*Problem statement*. Find every line in the data that contains the word "second". Return each of those lines.

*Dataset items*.
=======

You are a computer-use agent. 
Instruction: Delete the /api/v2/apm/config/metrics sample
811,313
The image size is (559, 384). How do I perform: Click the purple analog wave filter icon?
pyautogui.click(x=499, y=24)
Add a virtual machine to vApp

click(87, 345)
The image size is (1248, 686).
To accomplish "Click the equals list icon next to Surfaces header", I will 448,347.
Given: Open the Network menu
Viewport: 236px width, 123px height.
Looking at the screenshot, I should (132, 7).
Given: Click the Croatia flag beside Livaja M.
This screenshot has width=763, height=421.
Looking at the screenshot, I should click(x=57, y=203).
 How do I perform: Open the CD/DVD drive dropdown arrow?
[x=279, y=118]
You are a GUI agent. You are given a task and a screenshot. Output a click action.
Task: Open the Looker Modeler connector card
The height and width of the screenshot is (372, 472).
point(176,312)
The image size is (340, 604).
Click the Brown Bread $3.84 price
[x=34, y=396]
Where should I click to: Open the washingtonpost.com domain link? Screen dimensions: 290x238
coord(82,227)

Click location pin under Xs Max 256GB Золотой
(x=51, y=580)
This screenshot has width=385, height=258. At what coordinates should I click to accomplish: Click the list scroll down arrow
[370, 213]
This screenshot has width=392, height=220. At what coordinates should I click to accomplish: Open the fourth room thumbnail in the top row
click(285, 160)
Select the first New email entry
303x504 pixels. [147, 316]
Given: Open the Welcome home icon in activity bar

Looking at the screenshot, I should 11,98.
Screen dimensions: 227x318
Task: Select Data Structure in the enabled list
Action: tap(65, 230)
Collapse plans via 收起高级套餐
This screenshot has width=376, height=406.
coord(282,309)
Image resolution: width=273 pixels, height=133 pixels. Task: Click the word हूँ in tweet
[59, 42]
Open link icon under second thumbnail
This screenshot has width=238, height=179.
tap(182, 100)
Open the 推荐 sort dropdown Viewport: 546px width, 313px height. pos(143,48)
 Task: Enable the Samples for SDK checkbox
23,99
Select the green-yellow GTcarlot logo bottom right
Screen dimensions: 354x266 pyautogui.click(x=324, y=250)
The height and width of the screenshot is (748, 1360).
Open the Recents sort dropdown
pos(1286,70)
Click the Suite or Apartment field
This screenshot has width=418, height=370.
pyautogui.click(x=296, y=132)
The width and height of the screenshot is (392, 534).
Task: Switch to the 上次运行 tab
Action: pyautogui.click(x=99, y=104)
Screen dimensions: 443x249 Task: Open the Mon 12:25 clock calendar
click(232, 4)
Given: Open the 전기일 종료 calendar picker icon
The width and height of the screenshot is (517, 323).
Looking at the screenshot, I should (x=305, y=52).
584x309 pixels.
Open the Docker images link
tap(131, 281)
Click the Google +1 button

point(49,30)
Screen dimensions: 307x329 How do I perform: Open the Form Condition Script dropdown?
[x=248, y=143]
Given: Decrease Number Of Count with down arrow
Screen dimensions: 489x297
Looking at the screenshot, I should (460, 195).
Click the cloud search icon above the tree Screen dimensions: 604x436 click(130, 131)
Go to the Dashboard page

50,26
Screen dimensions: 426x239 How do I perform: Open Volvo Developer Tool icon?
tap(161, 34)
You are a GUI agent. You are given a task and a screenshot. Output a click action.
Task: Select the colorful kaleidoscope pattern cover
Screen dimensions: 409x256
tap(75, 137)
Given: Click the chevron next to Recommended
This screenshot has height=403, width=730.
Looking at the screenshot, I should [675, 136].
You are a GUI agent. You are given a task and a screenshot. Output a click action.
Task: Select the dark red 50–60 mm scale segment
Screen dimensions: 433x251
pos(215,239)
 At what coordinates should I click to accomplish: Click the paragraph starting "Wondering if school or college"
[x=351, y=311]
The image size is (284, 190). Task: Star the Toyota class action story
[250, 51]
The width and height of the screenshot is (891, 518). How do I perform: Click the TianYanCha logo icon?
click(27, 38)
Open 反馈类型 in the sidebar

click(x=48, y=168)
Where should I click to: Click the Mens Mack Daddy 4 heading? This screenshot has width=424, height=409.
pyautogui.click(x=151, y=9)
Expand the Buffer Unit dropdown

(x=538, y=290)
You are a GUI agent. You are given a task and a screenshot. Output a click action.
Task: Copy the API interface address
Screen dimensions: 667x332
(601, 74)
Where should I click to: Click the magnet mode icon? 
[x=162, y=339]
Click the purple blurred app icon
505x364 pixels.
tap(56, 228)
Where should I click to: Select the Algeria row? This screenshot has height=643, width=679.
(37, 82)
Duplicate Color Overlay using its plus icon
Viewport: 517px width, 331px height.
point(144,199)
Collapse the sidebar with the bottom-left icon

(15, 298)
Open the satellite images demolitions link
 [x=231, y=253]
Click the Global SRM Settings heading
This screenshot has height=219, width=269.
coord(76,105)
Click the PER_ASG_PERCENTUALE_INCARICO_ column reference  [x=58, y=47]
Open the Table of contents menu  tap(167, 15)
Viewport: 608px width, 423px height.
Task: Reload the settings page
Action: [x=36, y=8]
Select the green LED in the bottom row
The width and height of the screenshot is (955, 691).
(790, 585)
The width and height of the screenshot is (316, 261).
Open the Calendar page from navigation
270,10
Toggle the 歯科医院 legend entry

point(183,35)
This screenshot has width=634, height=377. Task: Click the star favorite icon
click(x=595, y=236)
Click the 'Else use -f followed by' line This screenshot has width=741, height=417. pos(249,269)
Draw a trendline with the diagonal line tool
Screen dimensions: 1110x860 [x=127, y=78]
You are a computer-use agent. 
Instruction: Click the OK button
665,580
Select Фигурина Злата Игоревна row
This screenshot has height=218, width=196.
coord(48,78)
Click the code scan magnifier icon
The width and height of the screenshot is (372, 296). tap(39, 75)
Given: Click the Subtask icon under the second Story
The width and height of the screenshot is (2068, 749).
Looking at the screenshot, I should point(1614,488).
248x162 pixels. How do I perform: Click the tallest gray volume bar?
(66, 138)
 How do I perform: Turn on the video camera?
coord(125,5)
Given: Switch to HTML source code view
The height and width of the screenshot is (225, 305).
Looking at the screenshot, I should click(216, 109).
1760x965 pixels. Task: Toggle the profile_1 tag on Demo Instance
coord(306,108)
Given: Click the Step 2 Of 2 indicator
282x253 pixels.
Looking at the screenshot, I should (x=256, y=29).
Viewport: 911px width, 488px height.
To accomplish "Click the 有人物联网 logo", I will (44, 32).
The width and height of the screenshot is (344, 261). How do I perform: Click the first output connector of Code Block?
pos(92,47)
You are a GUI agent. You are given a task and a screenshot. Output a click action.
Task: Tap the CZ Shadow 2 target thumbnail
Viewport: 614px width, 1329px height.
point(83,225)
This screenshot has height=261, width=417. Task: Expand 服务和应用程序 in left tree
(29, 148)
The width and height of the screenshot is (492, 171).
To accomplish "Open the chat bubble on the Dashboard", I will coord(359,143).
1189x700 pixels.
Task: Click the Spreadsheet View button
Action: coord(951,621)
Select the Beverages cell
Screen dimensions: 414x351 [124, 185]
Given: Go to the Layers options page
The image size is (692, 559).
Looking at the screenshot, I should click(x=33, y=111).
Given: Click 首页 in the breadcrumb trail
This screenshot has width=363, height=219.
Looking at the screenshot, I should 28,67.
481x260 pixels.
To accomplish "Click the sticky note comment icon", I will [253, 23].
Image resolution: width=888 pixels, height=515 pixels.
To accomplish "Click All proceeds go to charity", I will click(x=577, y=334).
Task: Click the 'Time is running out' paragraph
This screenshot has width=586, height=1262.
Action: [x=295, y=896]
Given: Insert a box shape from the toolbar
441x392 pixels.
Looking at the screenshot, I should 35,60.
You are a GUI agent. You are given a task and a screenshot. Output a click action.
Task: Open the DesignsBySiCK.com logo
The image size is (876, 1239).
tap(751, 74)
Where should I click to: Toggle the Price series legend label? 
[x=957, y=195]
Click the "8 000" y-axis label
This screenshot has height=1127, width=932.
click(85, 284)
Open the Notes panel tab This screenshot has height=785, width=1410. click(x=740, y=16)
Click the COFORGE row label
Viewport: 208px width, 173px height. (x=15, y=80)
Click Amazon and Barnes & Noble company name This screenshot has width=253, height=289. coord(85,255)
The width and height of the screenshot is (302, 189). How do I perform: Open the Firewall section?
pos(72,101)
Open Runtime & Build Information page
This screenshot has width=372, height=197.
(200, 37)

=======

*Solution*.
Open link icon under second thumbnail
Given: Click the Subtask icon under the second Story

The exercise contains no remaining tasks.